Some values have detailed formatting or other requirements for which it was decided that expressing their rules in detail in a specification was unsuitable. The semantics mechanism can be seen as a sort of “escape hatch” for things a specification can’t or shouldn’t express. It is a way to trigger generation via some custom Python code. Ideally, one should need to rely on semantics only for small reusable things like STIX IDs and timestamps. The word “semantics” reflects its role in specifications and how they read, as augmenting the basic type property by expressing a deeper meaning, as opposed to replacing the property.
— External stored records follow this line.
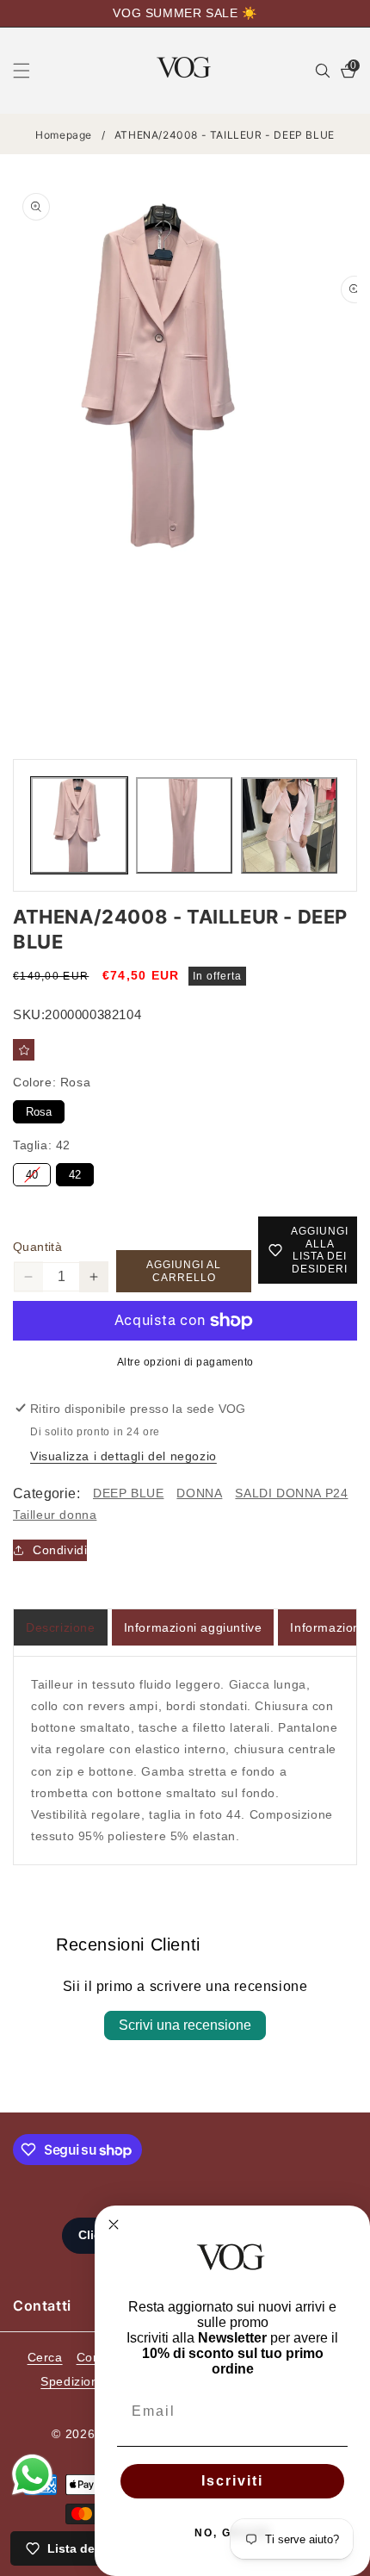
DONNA (199, 1493)
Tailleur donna (54, 1514)
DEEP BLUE (128, 1493)
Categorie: (46, 1493)
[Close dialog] (113, 2224)
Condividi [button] (60, 1550)
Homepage (63, 134)
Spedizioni (71, 2381)
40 (32, 1172)
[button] (32, 71)
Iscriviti (232, 2480)
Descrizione (61, 1627)
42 (75, 1172)
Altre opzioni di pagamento (185, 1362)
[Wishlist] (23, 1050)
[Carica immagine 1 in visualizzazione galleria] (79, 825)
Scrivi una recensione (185, 2025)
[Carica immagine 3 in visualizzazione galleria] (289, 825)
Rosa (39, 1109)
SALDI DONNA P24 (291, 1493)
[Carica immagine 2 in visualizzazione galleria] (184, 825)
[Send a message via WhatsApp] (32, 2474)
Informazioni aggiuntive (193, 1627)
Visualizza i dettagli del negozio (123, 1456)
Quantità (37, 1247)
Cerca (45, 2357)
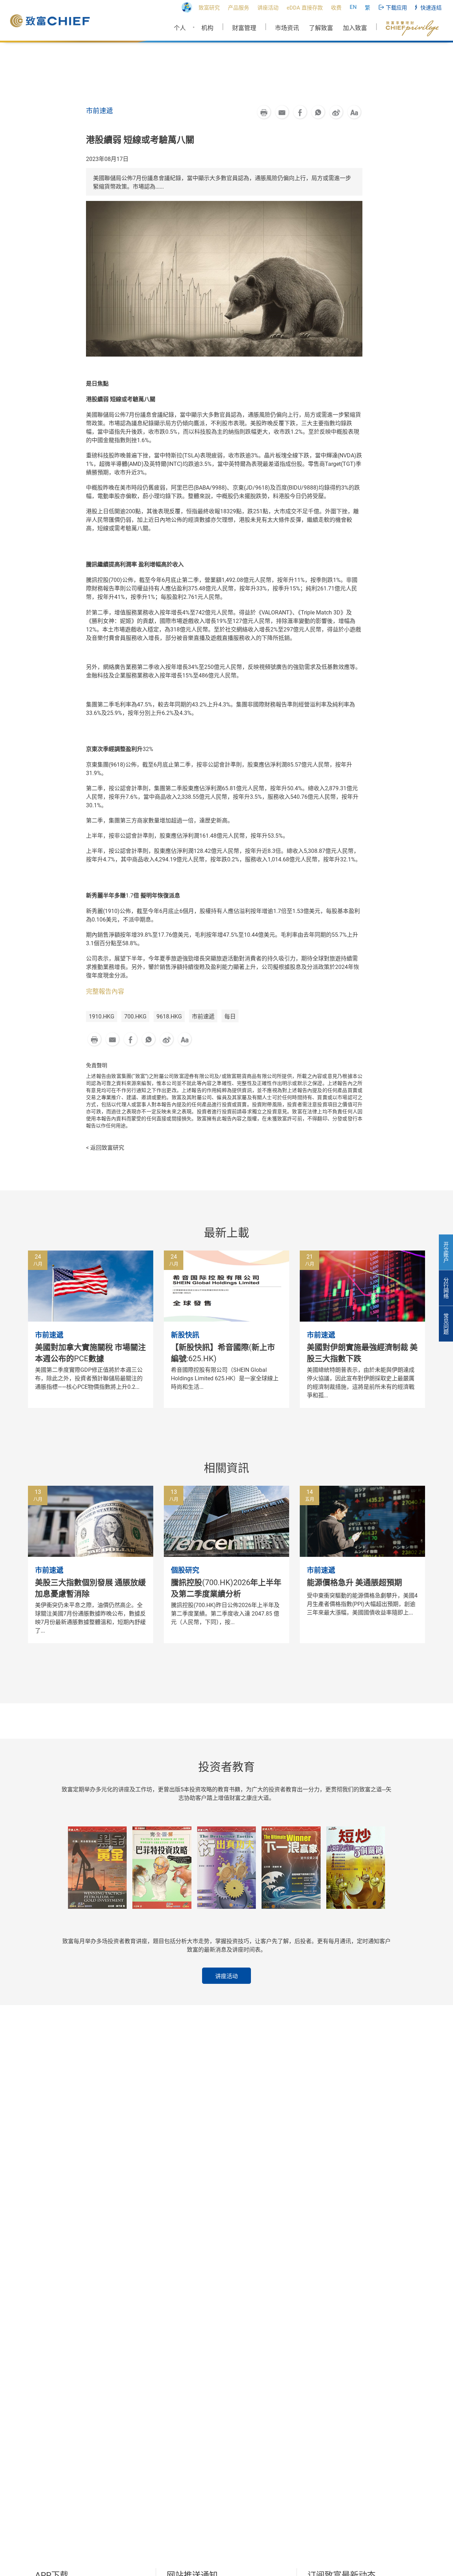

Usage of the semantics mechanism is signaled via a special property: semantics. The property value is looked up internally to find the implementation. To allow behavioral customization by specification authors, all other properties are made available to the semantics implementation for use in any way it wishes.

For example, generating STIX IDs is done via this mechanism:

{
    "type": "string",
    "semantics": "stix-id",
    "stix-type": "identity"
}

Here, the type is string, but more specifically is a random ID of an identity STIX object.

Currently Supported Semantics

The semantics supported by the built-in object generator by default include:

stix-id

This semantics is used to generate STIX IDs. It takes one property, stix-type, which gives the type of STIX object the ID should be generated for. An example of this was given above.

stix-timestamp

This semantics is used to generate STIX formatted timestamps as strings. It does not require any other properties. It is currently written to generate a timestamp within a year (future or past) of the current date and time, or the constraining date and time if such a constraint is in effect.

This is currently the only type of generation which honors value co-constraints.

For example:

{
    "type": "string",
    "semantics": "stix-timestamp"
}

Faker semantics

All faker functions from the Faker library are available as semantics. The semantics name is the function name, and other properties are passed through to the faker function as keyword arguments.

For example:

{
    "type": "array",
    "semantics": "words",
    "nb": 3
}

This invokes the “words” faker function from that library’s lorem provider, with nb=3 which causes three words to be generated.

Implementation Notes

With respect to the STIX prototyping language processor, the final fate of generated STIX objects is to be parsed by the stix2 library. The latter library can be flexible with respect to property values. For example, if a property is defined to have string type in that library, it will try to convert non-strings to strings. This implies some flexibility in object generator specifications. For example, a specification could generate an integer value for a string property, and stix2 would automatically convert that to a string. This is a clever way to generate ints-as-strings. The built-in specifications may sometimes take advantage of that flexibility and not be of the type you expect.